Adamsberg hésita, puis se tut. Il ne pouvait décemment demander à ses hommes comment s'était déroulé l'interrogatoire de Nassim Bouzid, qui devait être consigné dans le rapport. Mais de cet homme, il ne se souvenait de rien.
— Quelle impression ? hasarda-t-il, faisant signe à Estalère de lui apporter un second café.
— C'est un beau gars, répondit le lieutenant Hélène Froissy en tournant son écran vers Adamsberg, affichant la photo d'un triste Nassim Bouzid. Des cils longs, des yeux miel qui paraissent maquillés, des dents très blanches et un sourire charmant. On l'aime beaucoup dans son immeuble, où on l'utilise comme un homme à tout faire. Nassim change les ampoules, Nassim répare les fuites d'eau, Nassim ne dit jamais non.
— Ce qui fait conclure au mari que c'est un être faible et servile, dit Voisenet. Venu de rien et parvenu à rien, a-t-il dit.
— Imbuvable, répéta Noël.
— Le mari est jaloux ? demanda Adamsberg qui avait commencé à prendre quelques notes avec indolence.
— Il prétend que non, dit Froissy. Il estime cette liaison méprisable mais elle l'arrange en cas de divorce.
— Et donc ? dit Adamsberg en revenant à Mordent. Vous parliez de stratégie, commandant ?
— Il table sur les réflexes des policiers, qu'il juge globalement incultes, racistes et stéréotypés : face à un avocat fortuné au langage raffiné au point d'en être inintelligible et un homme à tout faire arabe, un flic misera sur l'Arabe.
— Quels sont ses mots, ces mots sophistiqués et incompréhensibles ?

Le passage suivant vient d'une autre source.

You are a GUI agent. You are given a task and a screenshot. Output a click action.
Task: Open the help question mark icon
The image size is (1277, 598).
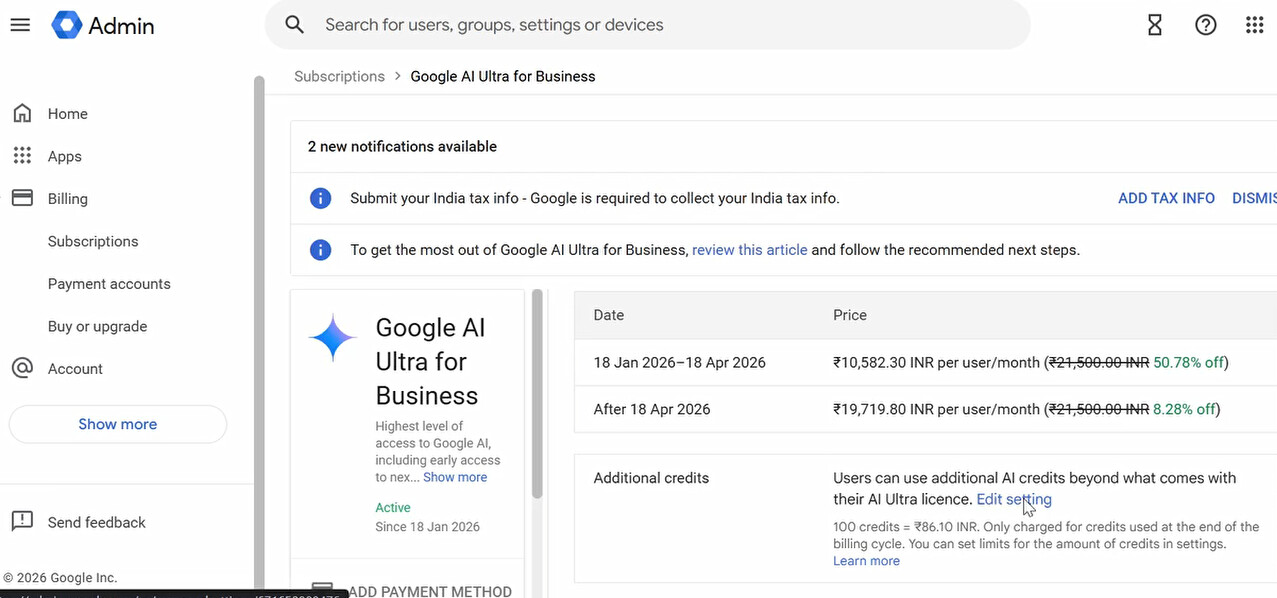1206,25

— Difficile à dire, répondit Voisenet, puisque je n'ai pas compris. Des mots comme « aperception », ou, attendez, hétéro… « hétéronome ».
— « Hétéronome », ça a à voir avec une déviance sexuelle ? demanda Voisenet. Il l'a dit à propos de l'amant.
Tous les regards se tournèrent vers Danglard pour chercher du secours.
— Non, avec le fait de ne pas être autonome. Cela vaudrait la peine de le prendre à son jeu.
— Je compte sur vous, commandant, répondit Adamsberg.
— Ce sera fait, dit Danglard, saisi d'une certaine jubilation à cette idée, oubliant un instant les inquiétants lointains d'Adamsberg et son actuel amateurisme. Il était clair que le commissaire avait retenu peu de chose du rapport qu'il avait pris grand soin de rédiger.
— Il fait beaucoup de citations aussi, ajouta Mercadet, émergeant d'une phase somnolente.
Mercadet, le très brillant informaticien de la Brigade, précédé de peu par Hélène Froissy, était un hypersomniaque et tous, sans exception, respectaient et même protégeaient le lourd handicap de leur collègue. Si le fait parvenait aux oreilles du divisionnaire, Mercadet serait éjecté sur-le-champ. Que faire d'un flic qu'un sommeil irrépressible abat toutes les trois heures ?
— Et maître Carvin attend qu'on réagisse à ses foutues citations, poursuivit Mercadet, qu'on parvienne à en citer l'auteur par exemple. Il jouit de notre ignorance, il s'amuse à nous écraser, cela ne fait aucun doute.
— Par exemple ?
— Celle-ci, dit Justin en ouvrant son carnet. À propos de Nassim Bouzid, toujours : Les hommes fuient moins le mensonge que le préjudice causé par le mensonge.
À nouveau, on attendit une précision de Danglard, qui les lave des humiliations répétées de l'avocat, mais le commandant estima plus délicat de s'abstenir de citer l'auteur, se plaçant ainsi à égalité avec l'ignorance de l'ensemble de la Brigade. Cette pudeur ne fut pas comprise, mais on pardonna à Danglard, car on ne pouvait demander à nul homme, si ahurissante fût son érudition, de connaître toutes les phrases de la littérature.
— Ce qui veut dire en clair, reprit Mordent, que notre avocat Carvin nous fournit aimablement un mobile de meurtre pour Bouzid : tuer sa maîtresse pour fuir le préjudice de son adultère et éviter l'éclatement de sa famille.